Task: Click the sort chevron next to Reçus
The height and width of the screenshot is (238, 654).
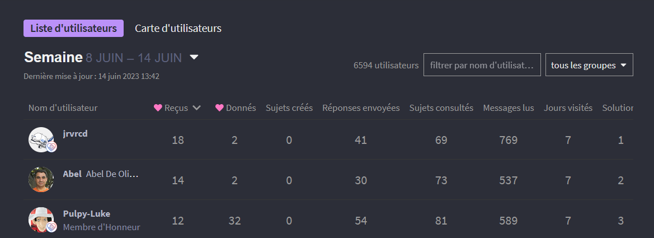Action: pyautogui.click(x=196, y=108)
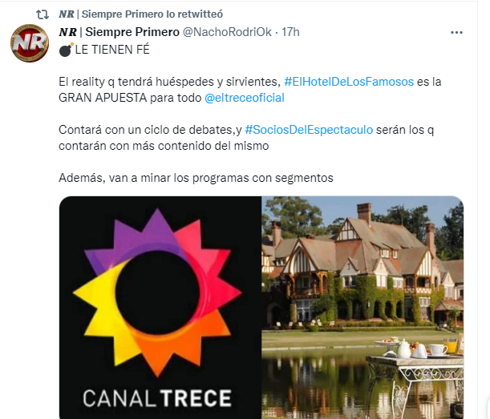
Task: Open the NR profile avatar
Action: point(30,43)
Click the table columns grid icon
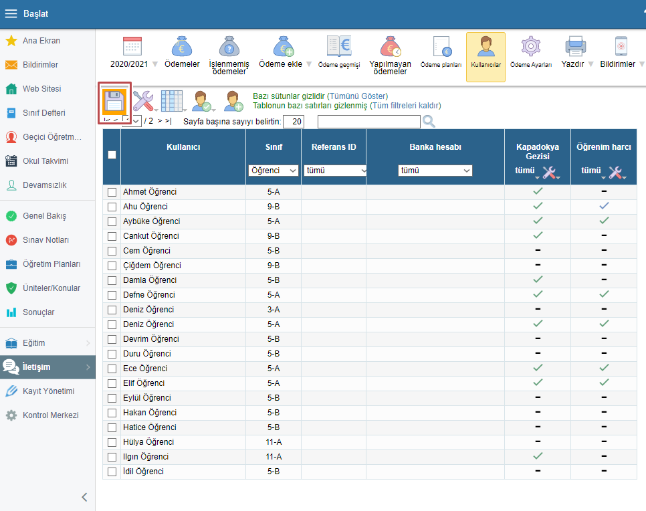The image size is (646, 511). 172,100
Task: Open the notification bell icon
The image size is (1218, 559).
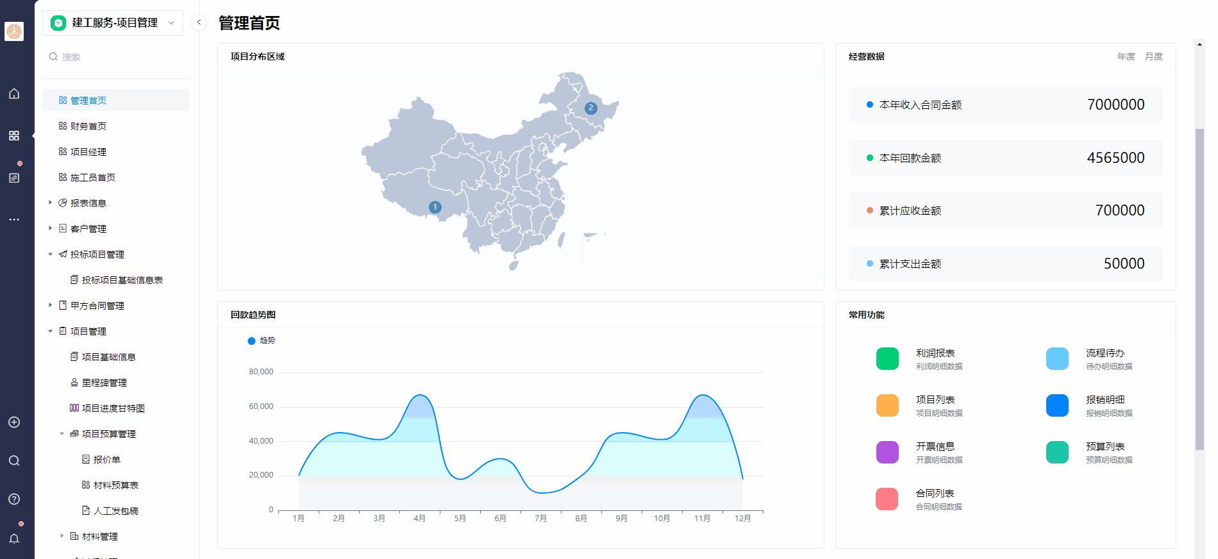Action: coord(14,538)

────────────────────────────────────────

_THE PROBLEM_. Copy each line above exactly. Images do not belong in the copy.

_ANSWER SECTION_.
Task: Click the sort chevron next to Reçus
The height and width of the screenshot is (238, 654).
Action: pyautogui.click(x=196, y=108)
Task: Open the NR profile avatar
Action: point(30,43)
Click the table columns grid icon
The image size is (646, 511). 172,100
Task: Open the notification bell icon
The image size is (1218, 559).
Action: coord(14,538)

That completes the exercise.